I formed my dough into 1-inch diameter logs, so when I sliced my cookies they were about the size of a quarter. Perfect little one-bite bursts of sunshine. 

Key Lime Meltaways
adapted from Martha Stewart Living, December/January 1998/1999 and smitten kitchen
makes 6+ dozen quarter-sized cookies

3/4 cup (1-1/2 sticks) unsalted butter @ room temperature
1 cup of confectioners' sugar ***a.k.a. powdered sugar*** 
finely grated zest of 4 - 6 key limes ***I used 6 because I wanted them to taste lime-y***
2 tablespoons fresh key lime juice
1 tablespoon vanilla extract
1-3/4 cups plus 2 tablespoons all-purpose flour
2 tablespoons cornstarch
1/4 teaspoon salt 

In a large bowl, whisk together all-purpose flour, cornstarch, and salt. Set aside.

Cream unsalted butter and 1/3 cup confectioners' sugar together in the bowl of your stand mixer fitted with a whisk attachment or hand held mixer. Mix on medium speed until pale and fluffy. Add the key lime zest, juice, and vanilla. Mix until fully incorporated and fluffy.
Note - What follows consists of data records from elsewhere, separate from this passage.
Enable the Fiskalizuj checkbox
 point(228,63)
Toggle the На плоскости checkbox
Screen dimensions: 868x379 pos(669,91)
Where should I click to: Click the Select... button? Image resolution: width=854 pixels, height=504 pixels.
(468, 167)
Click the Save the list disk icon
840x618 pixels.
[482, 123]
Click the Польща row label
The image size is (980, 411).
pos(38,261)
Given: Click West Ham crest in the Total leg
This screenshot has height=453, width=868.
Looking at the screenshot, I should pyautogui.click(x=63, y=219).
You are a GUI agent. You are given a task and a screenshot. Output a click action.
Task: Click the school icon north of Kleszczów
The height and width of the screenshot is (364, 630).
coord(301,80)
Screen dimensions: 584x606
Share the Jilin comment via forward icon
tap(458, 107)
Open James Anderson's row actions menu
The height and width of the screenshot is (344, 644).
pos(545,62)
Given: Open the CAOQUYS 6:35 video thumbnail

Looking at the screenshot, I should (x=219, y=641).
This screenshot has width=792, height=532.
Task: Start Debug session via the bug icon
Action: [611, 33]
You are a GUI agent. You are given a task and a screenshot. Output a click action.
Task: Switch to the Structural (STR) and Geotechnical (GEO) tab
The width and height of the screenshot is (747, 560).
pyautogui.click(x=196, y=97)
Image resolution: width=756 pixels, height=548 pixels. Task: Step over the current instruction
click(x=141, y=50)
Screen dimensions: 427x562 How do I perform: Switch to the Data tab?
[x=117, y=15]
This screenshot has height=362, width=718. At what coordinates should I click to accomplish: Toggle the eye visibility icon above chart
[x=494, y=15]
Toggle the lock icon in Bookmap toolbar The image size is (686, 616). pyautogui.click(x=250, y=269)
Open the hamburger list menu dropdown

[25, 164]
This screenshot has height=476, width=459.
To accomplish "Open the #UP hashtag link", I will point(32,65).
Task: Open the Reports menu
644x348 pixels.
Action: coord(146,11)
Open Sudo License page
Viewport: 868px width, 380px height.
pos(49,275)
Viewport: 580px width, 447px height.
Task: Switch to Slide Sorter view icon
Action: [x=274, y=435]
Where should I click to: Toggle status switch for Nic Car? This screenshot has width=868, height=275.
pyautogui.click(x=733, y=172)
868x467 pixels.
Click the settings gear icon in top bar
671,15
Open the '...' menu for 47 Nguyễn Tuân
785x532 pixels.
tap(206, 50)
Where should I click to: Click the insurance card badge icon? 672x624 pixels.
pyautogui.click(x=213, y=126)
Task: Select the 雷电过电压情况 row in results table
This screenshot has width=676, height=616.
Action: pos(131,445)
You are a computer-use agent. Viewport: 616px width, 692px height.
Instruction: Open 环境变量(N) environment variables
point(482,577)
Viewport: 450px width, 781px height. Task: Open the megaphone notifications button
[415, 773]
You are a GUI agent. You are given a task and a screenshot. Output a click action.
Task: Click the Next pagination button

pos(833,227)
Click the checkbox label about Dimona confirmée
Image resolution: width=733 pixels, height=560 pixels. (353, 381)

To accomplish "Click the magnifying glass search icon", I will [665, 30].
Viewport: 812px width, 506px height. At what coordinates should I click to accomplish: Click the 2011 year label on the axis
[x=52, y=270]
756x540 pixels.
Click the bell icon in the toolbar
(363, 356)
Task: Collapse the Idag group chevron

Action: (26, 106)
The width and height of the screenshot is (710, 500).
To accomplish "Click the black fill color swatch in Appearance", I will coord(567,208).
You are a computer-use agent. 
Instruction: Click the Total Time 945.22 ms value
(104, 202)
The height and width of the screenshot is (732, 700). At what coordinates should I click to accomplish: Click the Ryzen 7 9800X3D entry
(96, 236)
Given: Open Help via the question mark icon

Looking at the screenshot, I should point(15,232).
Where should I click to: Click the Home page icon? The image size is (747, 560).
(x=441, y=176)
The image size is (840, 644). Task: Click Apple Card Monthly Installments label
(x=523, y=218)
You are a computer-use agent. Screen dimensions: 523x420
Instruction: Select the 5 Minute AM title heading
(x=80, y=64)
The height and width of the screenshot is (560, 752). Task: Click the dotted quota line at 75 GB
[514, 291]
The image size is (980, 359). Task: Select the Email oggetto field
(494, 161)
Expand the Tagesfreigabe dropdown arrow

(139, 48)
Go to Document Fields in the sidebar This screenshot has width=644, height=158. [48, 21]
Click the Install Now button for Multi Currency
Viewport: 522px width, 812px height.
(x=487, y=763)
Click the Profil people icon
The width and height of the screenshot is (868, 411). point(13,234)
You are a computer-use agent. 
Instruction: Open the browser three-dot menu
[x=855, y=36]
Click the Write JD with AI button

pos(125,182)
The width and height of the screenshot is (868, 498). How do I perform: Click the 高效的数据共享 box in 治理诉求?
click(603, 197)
Add your flour mixture to your butter mixture and mix on low speed until just combined.

To make these cookies into bite-size, divide the dough into thirds. Place each third onto a piece of 8-inch X 14-inch piece of parchment paper or equivalent. Fold one of the longer ends over the dough. Hold the bottom side of the folded parchment and using a bench scraper or ruler, press and push on the dough that it forms a log approximately 1-inch in diameter and 10 inches long. You should have 3 rolls.

Refrigerate logs until cold and firm, at least 1 hour. ***Cookie logs can also be frozen when you need a burst of sunshine.***

Preheat oven to 350ºF. Remove parchment from logs; cut into 1-1/4 inch thick rounds. On parchment lined cookie sheets, space cookie rounds 1 inch apart. Bake cookies until barely golden, about 13 minutes, rotating halfway through. ***If baking cookie dough straight from freezer, cooking time may be increased an additional 2-3 minutes.*** 

Transfer cookies to a wire rack to cool for 8 - 10 minutes. 

Place the remaining 2/3 cup confections' sugar into a large Ziplock bag. While still warm, gently toss the cookies in the confectioners' sugar until completely dusted.

Cookies can be stored in an airtight container at room temperature up to 2 weeks.